INPUT:
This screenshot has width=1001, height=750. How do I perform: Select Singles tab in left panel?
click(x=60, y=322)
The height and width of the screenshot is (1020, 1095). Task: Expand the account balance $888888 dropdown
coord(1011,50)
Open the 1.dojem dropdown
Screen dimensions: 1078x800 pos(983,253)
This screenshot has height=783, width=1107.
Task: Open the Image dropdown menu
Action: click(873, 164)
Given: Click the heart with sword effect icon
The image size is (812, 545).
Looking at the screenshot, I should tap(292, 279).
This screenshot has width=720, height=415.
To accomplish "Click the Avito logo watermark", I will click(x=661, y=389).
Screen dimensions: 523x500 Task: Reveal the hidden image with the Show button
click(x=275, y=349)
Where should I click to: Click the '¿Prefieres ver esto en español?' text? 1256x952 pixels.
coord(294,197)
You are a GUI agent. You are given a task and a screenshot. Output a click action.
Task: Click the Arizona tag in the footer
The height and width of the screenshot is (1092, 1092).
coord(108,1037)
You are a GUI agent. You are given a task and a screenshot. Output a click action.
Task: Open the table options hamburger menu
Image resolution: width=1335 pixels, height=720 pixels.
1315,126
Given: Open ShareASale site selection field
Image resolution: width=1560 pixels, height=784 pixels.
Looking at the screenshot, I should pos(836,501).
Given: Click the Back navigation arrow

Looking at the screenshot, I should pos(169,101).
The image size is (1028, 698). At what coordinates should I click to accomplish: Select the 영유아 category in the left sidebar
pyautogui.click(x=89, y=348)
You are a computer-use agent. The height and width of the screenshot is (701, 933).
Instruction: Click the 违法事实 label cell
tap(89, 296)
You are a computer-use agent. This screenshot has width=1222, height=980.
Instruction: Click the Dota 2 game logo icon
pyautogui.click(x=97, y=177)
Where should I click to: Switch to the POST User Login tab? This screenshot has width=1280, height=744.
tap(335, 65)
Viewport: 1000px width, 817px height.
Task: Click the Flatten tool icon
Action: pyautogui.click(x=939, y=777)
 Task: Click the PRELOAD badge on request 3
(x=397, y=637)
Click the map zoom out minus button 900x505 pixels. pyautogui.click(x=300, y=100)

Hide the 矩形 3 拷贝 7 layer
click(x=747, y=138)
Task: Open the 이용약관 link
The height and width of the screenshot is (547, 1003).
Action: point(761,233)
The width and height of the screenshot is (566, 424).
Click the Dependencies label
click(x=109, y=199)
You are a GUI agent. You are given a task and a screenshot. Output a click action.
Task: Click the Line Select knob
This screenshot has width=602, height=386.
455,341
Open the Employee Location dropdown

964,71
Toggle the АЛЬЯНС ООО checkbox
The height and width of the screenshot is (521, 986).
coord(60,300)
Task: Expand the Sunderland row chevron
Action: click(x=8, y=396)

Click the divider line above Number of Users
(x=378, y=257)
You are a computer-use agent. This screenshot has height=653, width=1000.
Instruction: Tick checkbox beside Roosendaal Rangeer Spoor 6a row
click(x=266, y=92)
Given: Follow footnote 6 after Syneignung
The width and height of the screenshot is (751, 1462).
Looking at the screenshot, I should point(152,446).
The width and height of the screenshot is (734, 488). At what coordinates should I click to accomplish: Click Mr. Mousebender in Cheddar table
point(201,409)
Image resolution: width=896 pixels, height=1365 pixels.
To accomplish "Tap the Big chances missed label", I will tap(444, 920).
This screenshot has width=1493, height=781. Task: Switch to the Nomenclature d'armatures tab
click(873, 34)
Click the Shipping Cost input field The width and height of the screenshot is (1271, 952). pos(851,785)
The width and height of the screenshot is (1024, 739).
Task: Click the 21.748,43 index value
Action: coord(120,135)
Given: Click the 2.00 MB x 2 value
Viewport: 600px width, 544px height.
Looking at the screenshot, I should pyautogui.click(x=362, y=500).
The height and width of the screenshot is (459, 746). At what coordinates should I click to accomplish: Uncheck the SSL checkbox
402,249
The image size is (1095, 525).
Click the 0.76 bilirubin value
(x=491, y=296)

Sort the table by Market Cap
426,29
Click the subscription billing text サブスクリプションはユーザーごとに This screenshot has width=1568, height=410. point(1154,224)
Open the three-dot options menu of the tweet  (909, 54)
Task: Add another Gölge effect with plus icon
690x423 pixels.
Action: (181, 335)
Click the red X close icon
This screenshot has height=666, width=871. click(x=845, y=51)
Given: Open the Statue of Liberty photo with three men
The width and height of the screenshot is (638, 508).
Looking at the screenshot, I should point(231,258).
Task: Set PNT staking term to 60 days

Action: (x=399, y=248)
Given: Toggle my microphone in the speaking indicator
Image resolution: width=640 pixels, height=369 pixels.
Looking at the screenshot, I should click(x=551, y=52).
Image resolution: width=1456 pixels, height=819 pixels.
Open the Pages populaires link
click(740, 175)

EXERCISE DETAILS: From the entries above, restate word for word the lines from the line containing "has width=1222, height=980." to the line containing "Given: Click the 2.00 MB x 2 value", both ends included, and nothing more.

WRITTEN SOLUTION:
You are a computer-use agent. This screenshot has width=1222, height=980.
Instruction: Click the Dota 2 game logo icon
pyautogui.click(x=97, y=177)
Where should I click to: Switch to the POST User Login tab? This screenshot has width=1280, height=744.
tap(335, 65)
Viewport: 1000px width, 817px height.
Task: Click the Flatten tool icon
Action: pyautogui.click(x=939, y=777)
 Task: Click the PRELOAD badge on request 3
(x=397, y=637)
Click the map zoom out minus button 900x505 pixels. pyautogui.click(x=300, y=100)

Hide the 矩形 3 拷贝 7 layer
click(x=747, y=138)
Task: Open the 이용약관 link
The height and width of the screenshot is (547, 1003).
Action: point(761,233)
The width and height of the screenshot is (566, 424).
Click the Dependencies label
click(x=109, y=199)
You are a GUI agent. You are given a task and a screenshot. Output a click action.
Task: Click the Line Select knob
This screenshot has width=602, height=386.
455,341
Open the Employee Location dropdown

964,71
Toggle the АЛЬЯНС ООО checkbox
The height and width of the screenshot is (521, 986).
coord(60,300)
Task: Expand the Sunderland row chevron
Action: click(x=8, y=396)

Click the divider line above Number of Users
(x=378, y=257)
You are a computer-use agent. This screenshot has height=653, width=1000.
Instruction: Tick checkbox beside Roosendaal Rangeer Spoor 6a row
click(x=266, y=92)
Given: Follow footnote 6 after Syneignung
The width and height of the screenshot is (751, 1462).
Looking at the screenshot, I should point(152,446).
The width and height of the screenshot is (734, 488). At what coordinates should I click to accomplish: Click Mr. Mousebender in Cheddar table
point(201,409)
Image resolution: width=896 pixels, height=1365 pixels.
To accomplish "Tap the Big chances missed label", I will tap(444, 920).
This screenshot has width=1493, height=781. Task: Switch to the Nomenclature d'armatures tab
click(873, 34)
Click the Shipping Cost input field The width and height of the screenshot is (1271, 952). pos(851,785)
The width and height of the screenshot is (1024, 739).
Task: Click the 21.748,43 index value
Action: coord(120,135)
Given: Click the 2.00 MB x 2 value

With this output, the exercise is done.